Most notably, Fishner-Wolfson told me that Founders Fund has pretty much made all of the bets it plans to make on consumer Web companies out of its current fund and that it turned its sights some time ago to other opportunities.
“We still see every consumer deal out there. I’d be shocked if there was a deal we haven’t seen, or else know about. But the signal to noise ratio is much, much lower [than in past years],” he says. “We consider that we’ve made our investments [including in Slide, Facebook, Rapleaf, and a long list of others]. I’d be surprised if we made many more in the near future. I think we’d rather see how [our related portfolio companies] do at this point.”
Fishner-Wolfson — who is himself on the boards of three consumer Web startups, including the online jewelry rental startup Adorn and SGN, a company building “social games” across various mobile and Web platforms — says he’s personally become more interested these days in “biocomputational stuff.”
That “stuff,” he says, seizes on two trends — the faster collection and processing of genomic data and cloud computing, which has led to blessedly variable costs. “I’m into the algorithmic piece,” says Fishner-Wolfson, who has an MS in computer science from Stanford, and says Founders Fund has already backed three “very early-stage” companies in the space, though the firm isn’t ready to disclose what they are. (When I asked Fishner-Wolfson about examples of companies that might fall into the biocomputation sector, he pointed me to Numerate and Gene Security Network.)
In addition to personalized medicine, the firm has also begun looking, to a lesser degree, at clean tech — “things around the edges, especially now that valuations have come down,” he says.
As Alex underscored in a report yesterday, yet another area of interest for Founders Fund is, yes, rockets. In fact, Fishner-Wolfson guided the fund’s diligence process in the space adventure startup SpaceX, touted (by SpaceX) as the first to develop a liquid-fueled rocket to get to the Earth’s orbit.
SpaceX, based in the L.A. County town of Hawthorne, has already raised $112 million since 2002, according to regulatory filings, and it looks to be in the process of raising another $60 million, including from Founders Fund, an original backer, and Draper Fisher Jurvetson, which is leading the round.
Of course, SpaceX’s CEO is Elon Musk, who also founded the company. And in an interesting aside that might concern the U.S. government, Musk may be spending more time at SpaceX than Tesla Motors, the fledgling electric car company in Northern California where Musk is also CEO and that just received $465 million in federal loads to accelerate the production of its all-electric sedan, the Model S.

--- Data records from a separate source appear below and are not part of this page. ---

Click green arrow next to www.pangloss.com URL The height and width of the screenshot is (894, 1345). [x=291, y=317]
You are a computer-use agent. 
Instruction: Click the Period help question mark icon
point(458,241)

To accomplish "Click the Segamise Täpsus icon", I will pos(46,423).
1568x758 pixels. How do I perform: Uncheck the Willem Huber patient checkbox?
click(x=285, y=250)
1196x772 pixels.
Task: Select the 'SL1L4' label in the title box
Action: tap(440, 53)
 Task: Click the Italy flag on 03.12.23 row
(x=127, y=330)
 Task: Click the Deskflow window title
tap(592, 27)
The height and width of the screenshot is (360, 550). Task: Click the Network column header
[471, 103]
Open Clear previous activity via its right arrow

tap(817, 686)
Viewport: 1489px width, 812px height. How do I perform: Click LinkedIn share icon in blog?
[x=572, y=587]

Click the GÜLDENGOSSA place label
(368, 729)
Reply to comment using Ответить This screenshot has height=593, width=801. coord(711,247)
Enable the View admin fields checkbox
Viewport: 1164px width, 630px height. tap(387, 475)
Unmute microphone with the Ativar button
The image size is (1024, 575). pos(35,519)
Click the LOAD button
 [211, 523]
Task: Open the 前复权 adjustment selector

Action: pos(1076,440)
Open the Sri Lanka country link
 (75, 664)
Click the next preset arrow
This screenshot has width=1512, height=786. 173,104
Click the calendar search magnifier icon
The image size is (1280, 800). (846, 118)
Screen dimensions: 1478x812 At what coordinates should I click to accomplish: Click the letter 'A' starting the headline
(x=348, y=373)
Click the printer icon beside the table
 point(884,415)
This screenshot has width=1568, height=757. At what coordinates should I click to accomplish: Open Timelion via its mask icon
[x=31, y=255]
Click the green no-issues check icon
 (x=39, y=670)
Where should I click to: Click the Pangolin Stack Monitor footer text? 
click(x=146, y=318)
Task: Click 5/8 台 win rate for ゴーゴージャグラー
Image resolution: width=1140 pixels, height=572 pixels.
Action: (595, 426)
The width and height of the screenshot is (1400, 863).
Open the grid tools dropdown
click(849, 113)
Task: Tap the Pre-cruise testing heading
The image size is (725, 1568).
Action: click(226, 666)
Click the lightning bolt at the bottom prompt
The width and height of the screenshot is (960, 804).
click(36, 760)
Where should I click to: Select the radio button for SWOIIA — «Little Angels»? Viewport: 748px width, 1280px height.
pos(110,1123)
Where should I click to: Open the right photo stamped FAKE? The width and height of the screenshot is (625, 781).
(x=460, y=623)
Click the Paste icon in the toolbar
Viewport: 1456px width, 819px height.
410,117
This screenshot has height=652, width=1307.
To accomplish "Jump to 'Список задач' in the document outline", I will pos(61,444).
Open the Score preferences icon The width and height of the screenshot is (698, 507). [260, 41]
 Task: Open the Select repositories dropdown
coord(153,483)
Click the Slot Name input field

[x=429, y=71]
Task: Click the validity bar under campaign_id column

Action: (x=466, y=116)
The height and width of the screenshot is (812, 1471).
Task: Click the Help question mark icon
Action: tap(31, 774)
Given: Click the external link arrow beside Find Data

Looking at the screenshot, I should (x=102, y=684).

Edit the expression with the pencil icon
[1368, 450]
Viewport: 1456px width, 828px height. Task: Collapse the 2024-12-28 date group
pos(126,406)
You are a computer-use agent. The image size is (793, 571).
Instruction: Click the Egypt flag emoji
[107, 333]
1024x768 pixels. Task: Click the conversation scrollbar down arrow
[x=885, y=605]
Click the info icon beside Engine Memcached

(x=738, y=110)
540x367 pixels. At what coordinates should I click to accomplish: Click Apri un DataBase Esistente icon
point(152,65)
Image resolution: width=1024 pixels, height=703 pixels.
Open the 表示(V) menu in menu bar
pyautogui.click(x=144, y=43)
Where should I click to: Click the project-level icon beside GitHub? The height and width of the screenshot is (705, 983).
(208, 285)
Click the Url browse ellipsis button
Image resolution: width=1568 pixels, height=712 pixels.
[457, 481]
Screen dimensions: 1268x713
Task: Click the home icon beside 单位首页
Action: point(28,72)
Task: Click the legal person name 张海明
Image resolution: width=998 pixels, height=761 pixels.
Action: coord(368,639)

“Elon is more involved with SpaceX, but the press cares more about Tesla, especially with GM and electric cars in the news constantly,” says Fishner-Wolfson. “At least,” he adds, “[Musk’s time is divided] half and half.”
No wonder Steve Jurvetson told Alex yesterday that SpaceX’s investors aren’t terribly concerned that Musk is running two companies at the same time.
“Steve Jobs has blazed a role model trail in how to do that [operate two companies at once] when you have good teams in place,” Jurvetson said. “My suspicion is that over time, Musk will tend to focus on one [company] over the other.”